John Budzyna, KPMG 27:01
Anthony, if you can reflect upon the type of people that you've hired, let's say 15-20 years ago, and look at that skill set that you're looking for now, let's just take an analyst, for instance, in your company, how has that changed in terms of the type of people that you're looking for, and the skill sets that they can bring to the firm?
Anthony Todd, CEO at Aspect Capital 27:22
If you'd asked the question saying, asking the difference in people we were looking when we were hiring 20 years ago, by comparison, now, let's say there is actually quite a shift, because 20 years, 20 or say 25 years ago, what we were looking for was really strong all-rounders. You know, although when we set up the company, we were fortunate enough to be able to raise a significant amount of working capital for the company, right from the start and significant amount of seed capital for the business. And that enables us to build a strong infrastructure on day one. And when we started trading, we had a 24-hour trading desk, which was pretty much unheard of at that stage. Still, you know, for that size of team, it was important to have people with a broad level of expertise, broad level of experience, people are able to contribute across a broad front. I mean, that's shifted during the early 2000s is we’re in the position then to be able to recruit specialists, real specialists, I mean, not only specialist researchers but people who specialise in certain areas of research.
I think if you look at the people, if we're looking at a group of research analysts today, by comparison with hires made 15 years ago, I think there are some very common elements that we're looking for, you know, Obviously, very strong academics, that almost kind of goes without saying, but, you know, individuals with inquiring minds, individuals who are self-critical, but also understand that cultural element, John it is just so so important as you can find people who have very strong academics. In some sense in the recruitment process, that’s the easy part of the job, the challenge is actually finding people who can combine that really strong academic discipline approach with an alignment to the business in terms of our cultural values. I mean, on the one hand, we want people with a broad range of different experiences, different backgrounds, different academic training. So, we need a diverse range of input styles and views that stimulates innovation. But that’s something where we need commonality, we need that in terms of the cultural side. So, we need people who want to be part of a team, who believe and can contribute to a collaborative culture and people who exhibit integrity. People who will thrive in that collegiate environment, that in terms of recruitment, that's the challenge find those people with, with those kinds of cultural attributes,
John Budzyna, KPMG 30:14
Talent is certainly one challenge all firms face in today's environment. If you reflect upon again, the times when you set up your hedge fund to those folks that are setting up hedge funds today, what advice would you give them relative to whether it be talent or anything across the board in setting up a fund today?

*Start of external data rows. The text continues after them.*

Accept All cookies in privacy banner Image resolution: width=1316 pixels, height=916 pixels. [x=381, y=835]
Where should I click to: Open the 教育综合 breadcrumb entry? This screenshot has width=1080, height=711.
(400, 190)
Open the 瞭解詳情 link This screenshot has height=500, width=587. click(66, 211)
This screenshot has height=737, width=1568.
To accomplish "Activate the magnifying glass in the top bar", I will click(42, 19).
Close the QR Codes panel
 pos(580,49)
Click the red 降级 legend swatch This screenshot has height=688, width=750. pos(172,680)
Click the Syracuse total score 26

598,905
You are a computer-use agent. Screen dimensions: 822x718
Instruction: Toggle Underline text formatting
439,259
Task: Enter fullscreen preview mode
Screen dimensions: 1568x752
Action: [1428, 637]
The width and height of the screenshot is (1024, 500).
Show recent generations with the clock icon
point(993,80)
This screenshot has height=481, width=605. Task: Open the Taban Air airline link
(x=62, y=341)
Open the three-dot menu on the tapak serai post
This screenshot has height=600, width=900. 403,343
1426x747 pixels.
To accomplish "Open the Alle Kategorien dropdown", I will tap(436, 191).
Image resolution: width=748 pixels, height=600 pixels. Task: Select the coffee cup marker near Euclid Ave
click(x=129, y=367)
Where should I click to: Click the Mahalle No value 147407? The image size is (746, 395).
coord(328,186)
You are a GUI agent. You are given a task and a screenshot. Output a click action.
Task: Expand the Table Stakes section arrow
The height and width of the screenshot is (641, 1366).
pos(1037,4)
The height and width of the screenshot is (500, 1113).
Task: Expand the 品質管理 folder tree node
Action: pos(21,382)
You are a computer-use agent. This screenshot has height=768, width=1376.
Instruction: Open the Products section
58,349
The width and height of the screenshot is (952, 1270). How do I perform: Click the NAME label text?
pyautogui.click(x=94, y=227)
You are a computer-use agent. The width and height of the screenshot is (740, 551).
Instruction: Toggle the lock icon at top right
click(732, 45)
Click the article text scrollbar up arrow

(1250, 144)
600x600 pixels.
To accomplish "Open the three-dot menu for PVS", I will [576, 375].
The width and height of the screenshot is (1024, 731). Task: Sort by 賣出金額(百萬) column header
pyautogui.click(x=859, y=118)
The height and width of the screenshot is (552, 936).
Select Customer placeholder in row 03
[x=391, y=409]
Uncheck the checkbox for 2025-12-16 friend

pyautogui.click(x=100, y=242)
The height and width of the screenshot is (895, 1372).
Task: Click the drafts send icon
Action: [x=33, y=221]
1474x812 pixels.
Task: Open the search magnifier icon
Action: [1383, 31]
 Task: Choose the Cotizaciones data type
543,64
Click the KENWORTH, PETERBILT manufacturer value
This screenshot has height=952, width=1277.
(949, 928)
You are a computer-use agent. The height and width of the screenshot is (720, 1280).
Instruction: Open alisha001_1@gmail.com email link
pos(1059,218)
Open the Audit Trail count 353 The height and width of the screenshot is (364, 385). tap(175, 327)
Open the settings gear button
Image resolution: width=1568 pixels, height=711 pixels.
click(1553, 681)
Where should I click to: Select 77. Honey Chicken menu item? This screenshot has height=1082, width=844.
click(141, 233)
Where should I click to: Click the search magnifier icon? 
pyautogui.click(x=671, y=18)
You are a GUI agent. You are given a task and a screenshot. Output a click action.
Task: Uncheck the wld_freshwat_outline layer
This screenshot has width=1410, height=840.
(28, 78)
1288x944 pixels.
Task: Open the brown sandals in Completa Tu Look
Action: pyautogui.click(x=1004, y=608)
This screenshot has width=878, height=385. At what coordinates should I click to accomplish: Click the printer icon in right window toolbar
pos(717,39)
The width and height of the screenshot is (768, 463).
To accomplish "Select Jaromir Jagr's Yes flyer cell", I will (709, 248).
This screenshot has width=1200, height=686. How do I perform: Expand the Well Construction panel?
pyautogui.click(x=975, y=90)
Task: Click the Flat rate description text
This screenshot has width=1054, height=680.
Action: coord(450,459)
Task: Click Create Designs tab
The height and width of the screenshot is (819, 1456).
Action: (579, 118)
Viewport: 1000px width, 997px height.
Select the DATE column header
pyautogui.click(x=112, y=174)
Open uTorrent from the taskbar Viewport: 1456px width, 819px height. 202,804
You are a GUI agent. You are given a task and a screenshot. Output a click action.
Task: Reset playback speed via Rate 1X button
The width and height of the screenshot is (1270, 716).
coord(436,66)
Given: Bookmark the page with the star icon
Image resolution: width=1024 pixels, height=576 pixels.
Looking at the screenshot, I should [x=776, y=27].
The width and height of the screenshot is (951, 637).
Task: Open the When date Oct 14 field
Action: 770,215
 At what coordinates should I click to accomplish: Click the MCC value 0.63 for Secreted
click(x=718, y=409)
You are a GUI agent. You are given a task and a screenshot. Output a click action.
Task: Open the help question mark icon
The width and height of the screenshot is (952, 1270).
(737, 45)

Anthony Todd, CEO at Aspect Capital 30:38
Three pieces of advice, John. One of the most important piece of advice I was given back in 1997, is you've got a plan that it's going to take three years for the business to get traction. And those three years is just so important, just in terms of having patience, and having the strength of balance sheet to be able to be patient and can take the time needed to actually build out the business. As I mentioned, when we started our business, in 1997, our first fund started in 1998. And that period, end of 1998 running into 1999, nobody was interested in what we were doing, nobody. And then suddenly, the world just completely pivoted on its axis, during the period from 2000, 2001, and 2002. And it was actually pretty much three years to the day after we launched, that we started receiving significant interest from investors, so having that, three-year timespan, I think it's important.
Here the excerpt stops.